The final index we build is the "error index". This is an index of what errors correspond to which range of keys, so that we can report them, and give an idea of "there may be entries missing from this directory" and similar.

For each error, we'll track the min-key and max-key of the range it applies to, the node it came from, and what the error string is. We'll store these into an interval tree keyed on that min-key/max-key range.
- Create an empty set nodesToProcess. Now populate it:
  - Once again, we'll loop over the node index, but this time we'll only check that there's overlap between the set of roots that would include the node and the tree's set of roots. The nodes that are included in this tree, insert both that node itself and all node IDs that it has keypointers pointing to into the nodesToProcess set.
  - Also insert all of the tree's roots into nodesToProcess; this is in case the superblock/root-item points to an invalid node that we couldn't read.
- Now loop over nodesToProcess. For each node, create an empty list of errors. Use the keypointers pointing to and the min loMaxItem from the node index to construct a set of expectations for the node; this should be reasonably straight-forward, given:
  - If different keypointers have disagreeing levels, insert an error in to the list, and don't bother with checking the node's level.
  - If different keypointers have disagreeing generations, insert an error in to the list, and don't bother with checking the node's generation.
  - If different keypointers have different min-item expectations, use the max of them.
  Then:
  - If the node is a "bad node" in the graph, insert the error message associated with it. Otherwise, check those expectations against the node in the graph.
  If the list of error messages is non-empty, then insert their concatenation into the interval tree, with the range set to the min of the min-item expectations from the keypointers through the max of the hiMaxItems from the node index. If the min min-item expectation turns out to be higher than the max hiMaxItem, then set the range to the zero-key through the max-key.

From there, it should be trivial to implement the usual B+ tree operations using those indexes; exact-lookup using the item index, and range-lookups and walks using the item index together with the error index. Efficiently searching the CSUM_TREE requires knowing item sizes, so that's why we recorded the item sizes into the graph.

4.3.3. The `rebuild-trees` algorithm

The btrfs inspect rebuild-trees algorithm finds nodes to attach as extra roots to trees. I think that conceptually it's the the simplest of the 3 algorithms, but turned out to be the hardest to get right. So... maybe more than the others reference the source code too (./cmd/btrfs-rec/inspect/rebuildtrees/) because I might forget some small but important detail.

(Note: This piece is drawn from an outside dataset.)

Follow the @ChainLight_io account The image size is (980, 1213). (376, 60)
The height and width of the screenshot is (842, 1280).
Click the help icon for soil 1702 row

The core idea here is that we're just going to walk each tree, inspecting each item in the tree, and checking for any items that are implied by other items (e.g.: a dir entry item implies the existence of inode item for the inode that it points at). If an implied item is not in the tree, but is in some other node, then we look at which potential roots we could add to the tree that would add that other node. Then, after we've processed all of the items in the filesystem, we go add those various roots to the various trees, keeping track of which items are added or updated. If any of those added/updated items have a version with a newer generation on a different node, see what roots we could add to get that newer version. Then add those roots, keeping track of items that are added/updated. Once we reach steady-state with the newest version of each item has been added, loop back and inspect all added/updated items for implied items, keeping track of roots we could add. Repeat until a steady-state is reached.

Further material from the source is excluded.